* **TASK**: Return the following lines unchanged. Begin at the line that contains "Given: Switch to Step 1 Item Details" and stop after the line that contains "will tap(66, 726).".

Item coordinate data
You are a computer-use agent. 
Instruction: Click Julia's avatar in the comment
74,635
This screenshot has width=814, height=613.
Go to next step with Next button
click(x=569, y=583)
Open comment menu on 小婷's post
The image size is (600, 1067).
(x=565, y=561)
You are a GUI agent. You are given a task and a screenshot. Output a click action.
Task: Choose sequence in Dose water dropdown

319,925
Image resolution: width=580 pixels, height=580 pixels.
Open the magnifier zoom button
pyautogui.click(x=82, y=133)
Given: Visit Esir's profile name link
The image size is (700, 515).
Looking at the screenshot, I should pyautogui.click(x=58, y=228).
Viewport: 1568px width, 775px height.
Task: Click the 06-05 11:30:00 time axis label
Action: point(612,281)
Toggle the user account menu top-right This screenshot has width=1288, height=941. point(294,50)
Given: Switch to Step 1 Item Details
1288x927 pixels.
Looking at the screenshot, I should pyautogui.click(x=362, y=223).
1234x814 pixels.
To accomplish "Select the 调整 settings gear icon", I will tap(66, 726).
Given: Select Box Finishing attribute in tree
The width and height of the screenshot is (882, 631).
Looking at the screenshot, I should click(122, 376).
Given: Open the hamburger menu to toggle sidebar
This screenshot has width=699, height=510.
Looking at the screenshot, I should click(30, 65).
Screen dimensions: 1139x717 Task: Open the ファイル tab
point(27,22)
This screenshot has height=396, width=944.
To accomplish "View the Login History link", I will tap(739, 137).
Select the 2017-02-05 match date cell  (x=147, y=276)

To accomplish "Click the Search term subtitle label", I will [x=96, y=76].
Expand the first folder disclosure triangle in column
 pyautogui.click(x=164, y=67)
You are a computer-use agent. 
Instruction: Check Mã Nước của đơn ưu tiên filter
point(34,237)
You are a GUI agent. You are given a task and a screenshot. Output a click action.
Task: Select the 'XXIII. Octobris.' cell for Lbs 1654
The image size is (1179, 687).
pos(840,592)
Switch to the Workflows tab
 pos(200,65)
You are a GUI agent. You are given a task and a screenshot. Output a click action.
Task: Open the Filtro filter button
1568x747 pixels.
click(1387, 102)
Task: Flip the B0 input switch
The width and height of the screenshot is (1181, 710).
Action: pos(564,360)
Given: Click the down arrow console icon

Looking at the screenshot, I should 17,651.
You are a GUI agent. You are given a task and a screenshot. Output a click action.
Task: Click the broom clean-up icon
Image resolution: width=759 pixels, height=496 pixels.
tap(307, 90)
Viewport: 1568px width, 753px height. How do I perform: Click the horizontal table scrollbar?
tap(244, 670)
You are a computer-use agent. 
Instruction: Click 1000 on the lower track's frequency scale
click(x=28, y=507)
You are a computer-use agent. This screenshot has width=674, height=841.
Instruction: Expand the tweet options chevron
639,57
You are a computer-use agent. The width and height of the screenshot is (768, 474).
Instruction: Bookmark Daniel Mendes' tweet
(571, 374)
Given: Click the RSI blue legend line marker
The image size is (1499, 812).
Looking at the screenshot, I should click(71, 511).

* **WRITTEN ANSWER**:
Given: Switch to Step 1 Item Details
1288x927 pixels.
Looking at the screenshot, I should pyautogui.click(x=362, y=223).
1234x814 pixels.
To accomplish "Select the 调整 settings gear icon", I will tap(66, 726).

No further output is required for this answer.